* _Document section_:
--- Begin ---
On the ongoing U.S.-China trade negotiations, the only thing that can be said is that beyond the pledge to keep talking, there has no timeline for a definitive trade deal and a summit between President Donald Trump and Chinese President Xi Jinping been established yet.

Besides that, the resignation on Sunday of Kirstjen Nielsen, the U.S. secretary of Homeland Security might not seem to be a direct issue for financial markets, given the abnormally high turnover, investors have become used to departures by members of the U.S. administration.

However, investors could do well taking note as this one may be slightly different.

If the change signals a move towards a more aggressive immigration policy, that may have short-term and long-term economic concerns.

Short-term, because a more hostile tone towards Mexico specifically, may raise concerns in financial markets about the stability about NAFTA or the alternative signed but not ratified United States–Mexico–Canada free trade Agreement (USMCA) that has been the result of a 2017–2018 renegotiation of NAFTA by its three member states.

Uncertainty about the direction of North American free trade may continue to delay investment decisions by companies that have come to depend upon complex supply chains, and that has implications for and beyond the United States.
--- End ---
* _Stored records_:
--- Begin ---
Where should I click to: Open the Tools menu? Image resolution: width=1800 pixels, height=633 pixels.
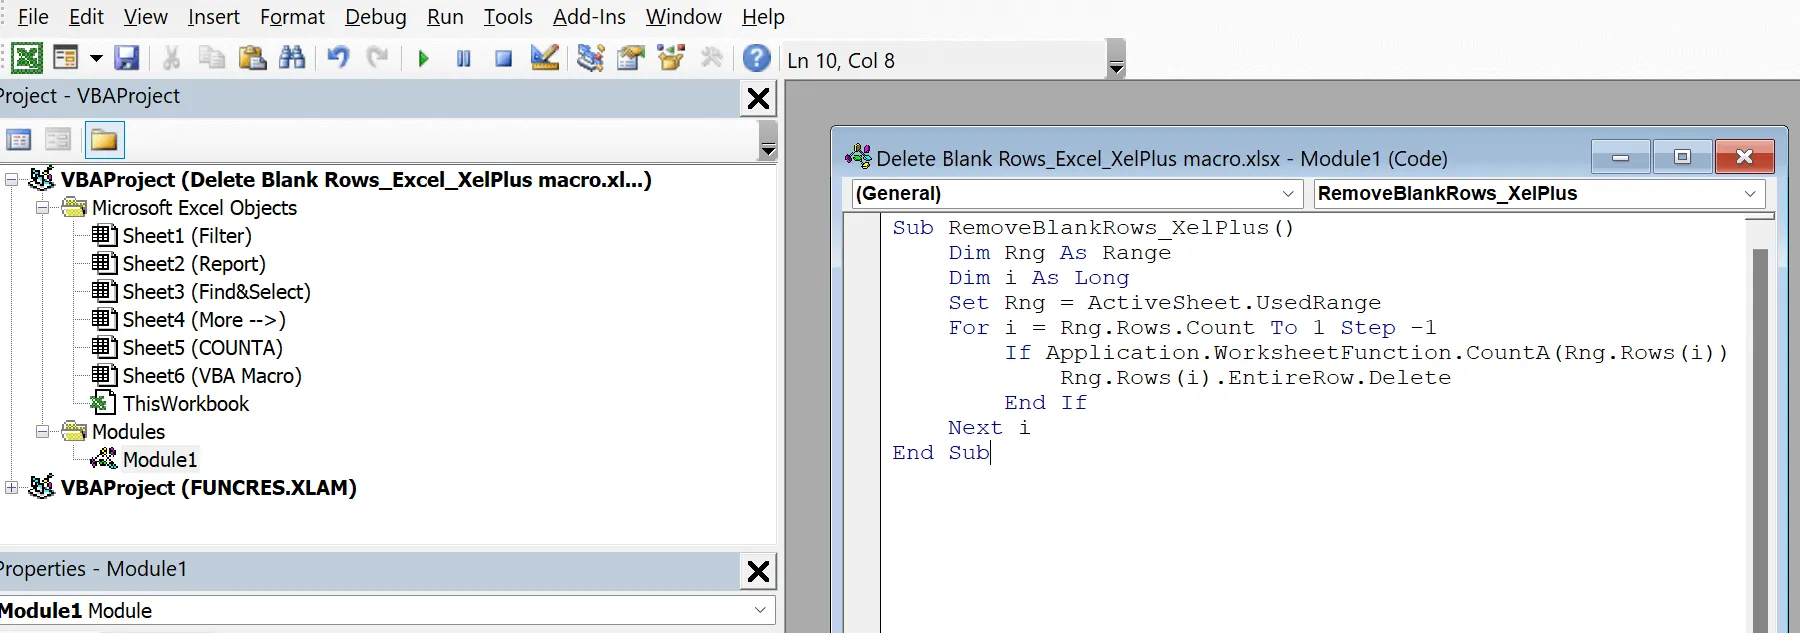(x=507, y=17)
--- End ---
--- Begin ---
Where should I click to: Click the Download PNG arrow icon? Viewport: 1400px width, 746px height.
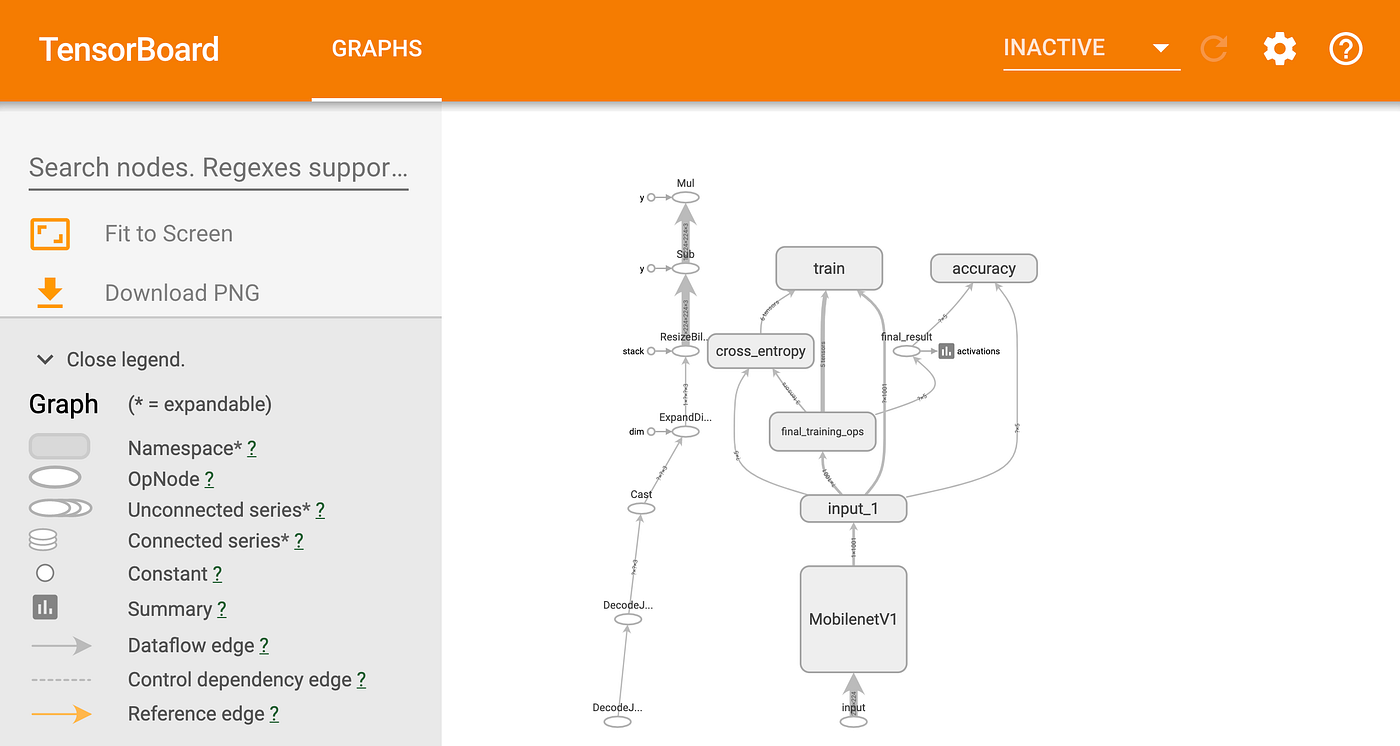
--- End ---
* _Problem_: Please reproduce the trade commentary verbatim, the stretch from "Uncertainty about the" through "the United States.". The listing has no connection to the trade commentary.

* _Problem solution_:
Uncertainty about the direction of North American free trade may continue to delay investment decisions by companies that have come to depend upon complex supply chains, and that has implications for and beyond the United States.